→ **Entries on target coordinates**
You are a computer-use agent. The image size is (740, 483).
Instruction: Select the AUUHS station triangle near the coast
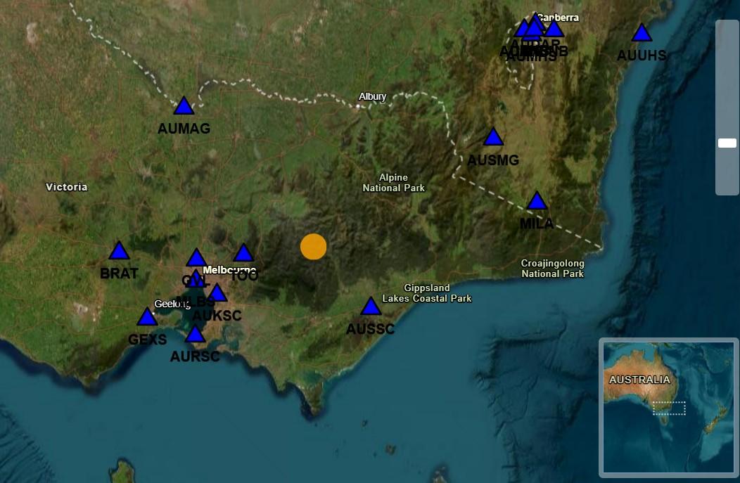click(x=641, y=34)
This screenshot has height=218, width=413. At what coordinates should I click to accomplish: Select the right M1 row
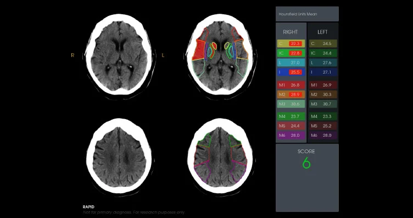291,85
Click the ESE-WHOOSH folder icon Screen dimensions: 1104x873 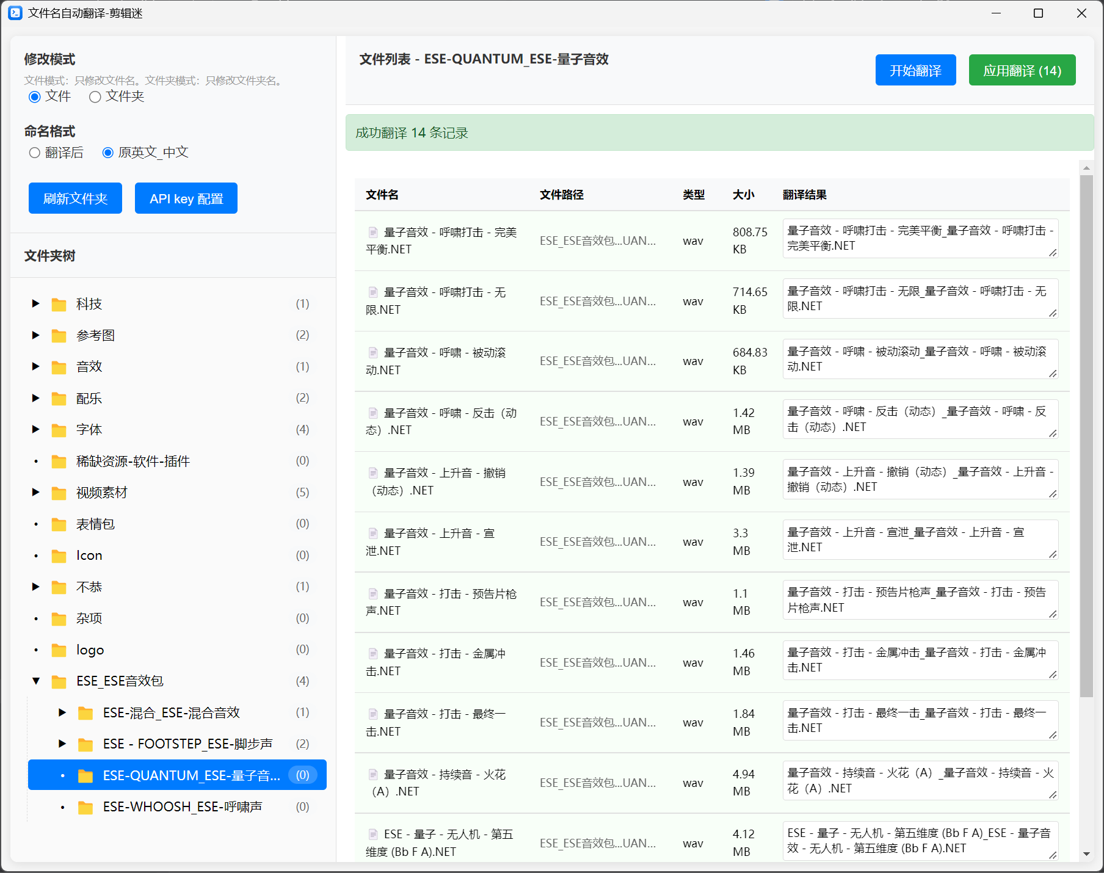pos(85,808)
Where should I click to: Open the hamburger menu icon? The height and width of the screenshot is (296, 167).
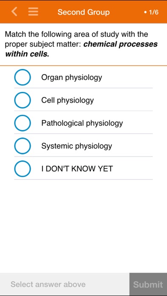tap(33, 12)
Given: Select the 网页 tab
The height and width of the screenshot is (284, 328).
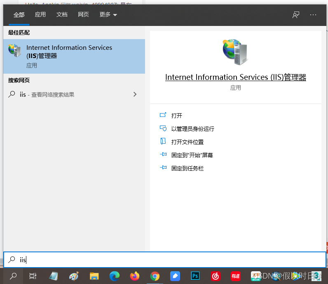Looking at the screenshot, I should coord(83,15).
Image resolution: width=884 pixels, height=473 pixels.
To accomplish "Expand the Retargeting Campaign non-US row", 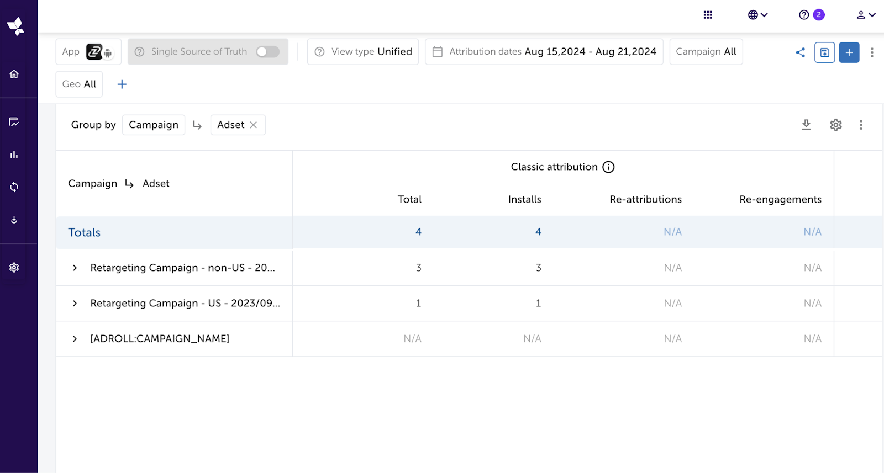I will (75, 268).
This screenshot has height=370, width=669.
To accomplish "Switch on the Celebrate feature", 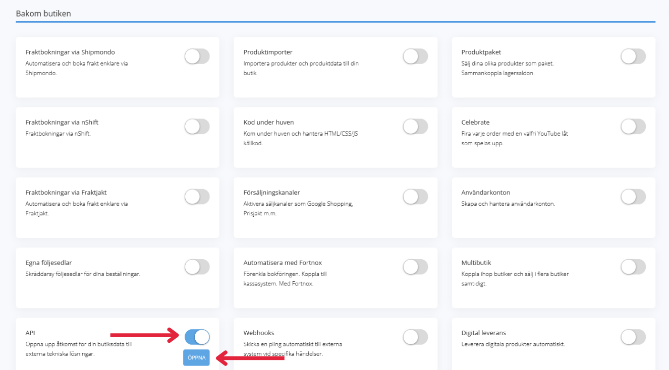I will [x=633, y=127].
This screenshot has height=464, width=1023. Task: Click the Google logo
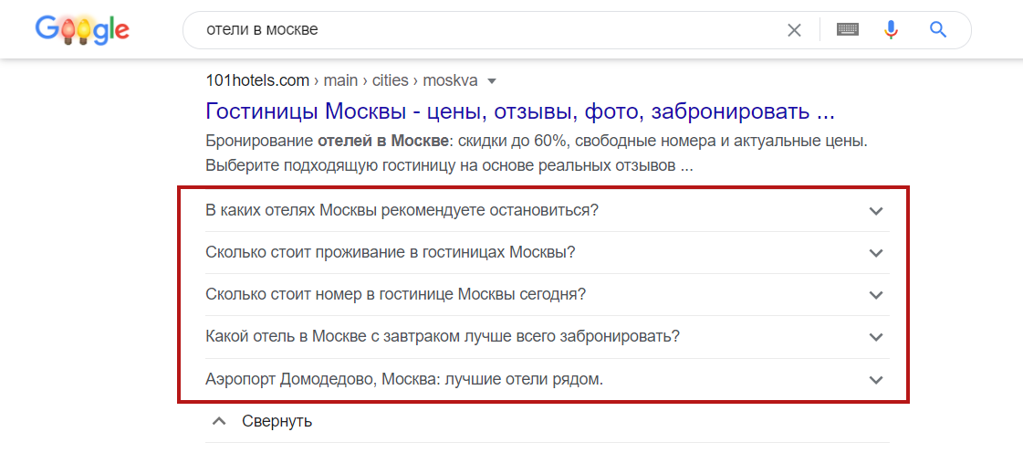82,30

→ **Exercise aim**
Copy every line of the data that contains the string "width". Case matters.

→ **Exercise answer**
This screenshot has height=218, width=413. At what coordinates should I click to accomplish: Select the right M1 row
Where should I click to: Open the hamburger menu icon? The height and width of the screenshot is (296, 167).
The height and width of the screenshot is (284, 328).
Image resolution: width=884 pixels, height=473 pixels.
This screenshot has height=370, width=669.
This screenshot has height=464, width=1023. Task: Click the Google logo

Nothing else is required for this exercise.